▶ Belge:
● ● ● ● ● ● ●
Vakıa 56/22 İri gözlü hûriler,
وَحُورٌ عِينٌ
Ve hûrun înun.
Vakıa 56/23 Saklı inciler gibi,
كَأَمْثَالِ اللُّؤْلُؤِ الْمَكْنُونِ
Ke emsâlil lu’luil meknûn
Vakıa 56/24 Yaptıklarına karşılık olarak.
جَزَاء بِمَا كَانُوا يَعْمَلُونَ
Cezâen bi mâ kânû ya’melûn
Vakıa 56/25 Orada ne boş bir laf işitirler, ne de günaha sokan bir söz.
لَا يَسْمَعُونَ فِيهَا لَغْوًا وَلَا تَأْثِيمًا
Lâ yesmeûne fîhâ lagven ve lâ te’sîmâ
Vakıa 56/26 Yalnızca bir söz işitirler "Selam, selam."
إِلَّا قِيلًا سَلَامًا سَلَامًا
İlla kiylen selamen selamen.
Vakıa 56/27 "Ashab-ı Yemin", Defterleri sağdan verilen ne mutlu uğurlu o, Ashab-ı Yemin sağından verilenler
وَأَصْحَابُ الْيَمِينِ مَا أَصْحَابُ الْيَمِينِ
Ve ashâbul yemîni mâ ashâbul yemîn
Vakıa 56/28 Dikensiz sedir ağaçlarının altında,
فِي سِدْرٍ مَّخْضُودٍ
Fî sidrin mahdûd
Vakıa 56/29 Salkım muzlar içinde,
وَطَلْحٍ مَّنضُودٍ
Ve talhın mendûd
Vakıa 56/30 Uzamış gölgeler,
وَظِلٍّ مَّمْدُودٍ
Ve zıllin memdûd
Vakıa 56/31 Çağlıyan bir sular
وَمَاء مَّسْكُوبٍ
Ve mâin meskûb
Vakıa 56/32 Sınırsız ,Pek çok meyva arasında,
وَفَاكِهَةٍ كَثِيرَةٍ
Ve fâkihetin kesîratin.
Vakıa 56/33 Ne eksilir, ne men'edilir
لَّا مَقْطُوعَةٍ وَلَا مَمْنُوعَةٍ
Lâ maktûatin ve lâ memnûatin.
Vakıa 56/34 Yükseklere kurulmuş döşekler
وَفُرُشٍ مَّرْفُوعَةٍ
Ve furuşin merfûatin.
Vakıa 56/35 Biz onları yeniden inşa etmişizdir,
إِنَّا أَنشَأْنَاهُنَّ إِنشَاء
İnnâ enşe’nâ hunne inşââ
Vakıa 56/36 Onları bakireler kıldık.
فَجَعَلْنَاهُنَّ أَبْكَارًا
Fe cealnâ hunne ebkâran.
● ● ● ● ● ● ●
▶ Veriler:
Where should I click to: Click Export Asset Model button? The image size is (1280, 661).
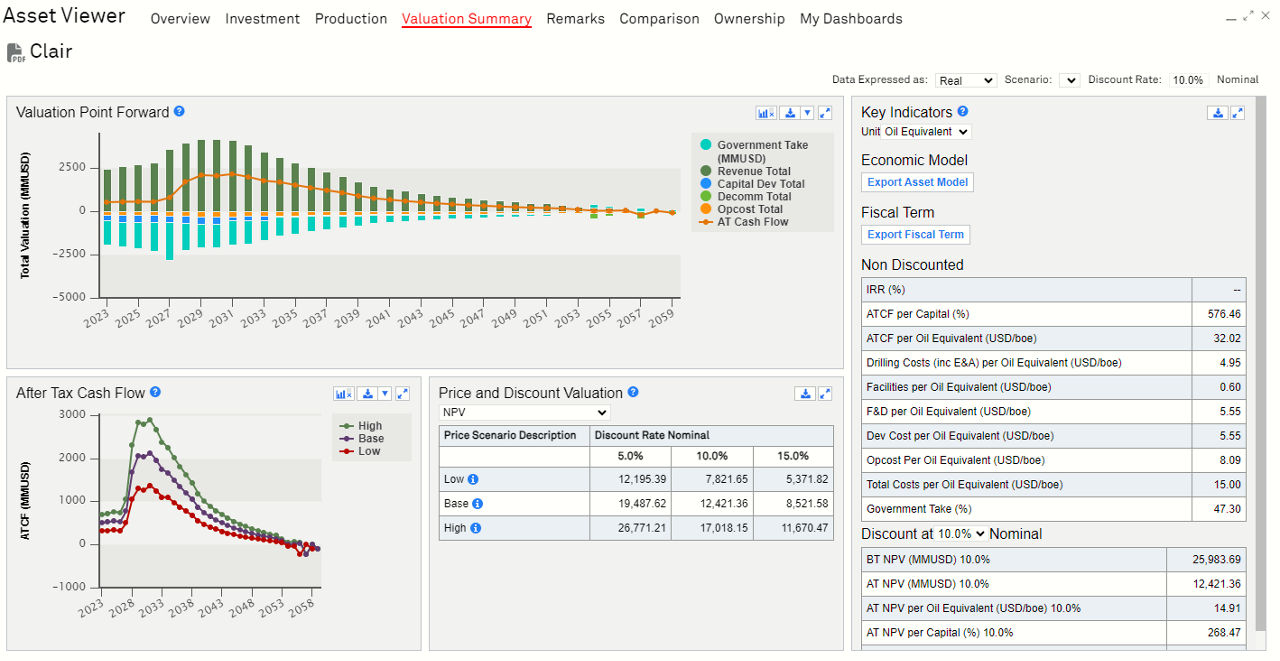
● ● ● ● ● ● ●
▶ Alıştırma görevi: Yukarıdaki Vakıa suresi metninde "Vakıa 56/23 Saklı" ile başlayıp "sokan bir söz." ile biten bölümü hiçbir değişiklik yapmadan aktarın.

▶ Görev sonucu:
Vakıa 56/23 Saklı inciler gibi,
كَأَمْثَالِ اللُّؤْلُؤِ الْمَكْنُونِ
Ke emsâlil lu’luil meknûn
Vakıa 56/24 Yaptıklarına karşılık olarak.
جَزَاء بِمَا كَانُوا يَعْمَلُونَ
Cezâen bi mâ kânû ya’melûn
Vakıa 56/25 Orada ne boş bir laf işitirler, ne de günaha sokan bir söz.